Come on down
If you haven’t visited downtown lately, you owe it to yourself to check it out. There’s a lot happening, with new residents, new shopping and a new excitement about downtown Reno. We’re beginning to enjoy the fruits of our redevelopment efforts. Clearly, we have more to do, but the public and private investments made over the years are combining with the commitment of new stores, established businesses and the Reno Redevelopment Agency to make downtown a fun place to be.
One example is the Century Riverside 12 movie theater. We recently got the news that the theater performed very well during its first year, with at least 200,000 moviegoers and box office sales of $1.4 million. This is extraordinary for a new business in its first year, especially given that the movie industry has suffered a downturn nationally. Attendance was off 2.5 percent nationally, but in downtown Reno, it was up by 200,000.

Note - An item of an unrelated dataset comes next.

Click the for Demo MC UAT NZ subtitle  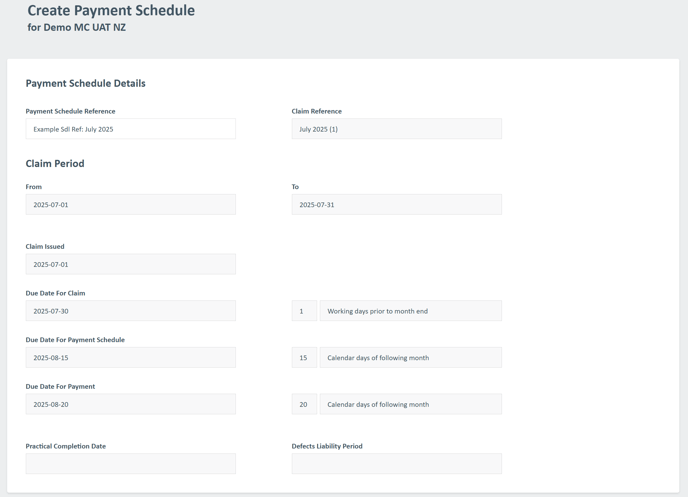tap(77, 27)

The foot traffic brought to the river by the theater supports the new businesses that have sprouted up along the river corridor. Yes, Reno has a whole bunch of new businesses downtown, and if you haven’t seen them, you don’t know what you’re missing. Examples include Parasols on the Riverwalk and Gallery Cui-ui, both of which are located at the theater building. The Esoteric Coffee House and Gallery recently opened at the Parking Gallery across the street, along with the Mayberry Gallery. Downtown Reno has blossomed into a neighborhood of art galleries, specialty shops, coffee houses, theaters and salons. These small-business owners have invested more than money in the future of our community. They have contributed their own sweat and their visions of what Reno can become, and they’re making it happen.
And they’re not doing it alone. They have the help of the Reno Redevelopment Agency. Another grand success downtown is the agency’s partnership with Sierra Arts and Artspace Projects Inc. to save the historic, but previously vacant, Riverside Hotel, and convert it to the Riverside Artist Lofts. The lofts opened in November, and almost all are now leased. Some tenants now have art available at local galleries. The city’s Rink by the Arch downtown has also helped increase the foot traffic (or skate traffic) downtown. More than 30,000 people have visited the rink so far this year. That’s an increase of 17 percent over last year.
Clearly, the job isn’t finished. There are ideas out there for new developments on the Masonic block and along the south bank of the river, as well as the improvements planned for the entertainment core. But as of today, downtown looks and feels a whole lot better. Come on down and join the fun.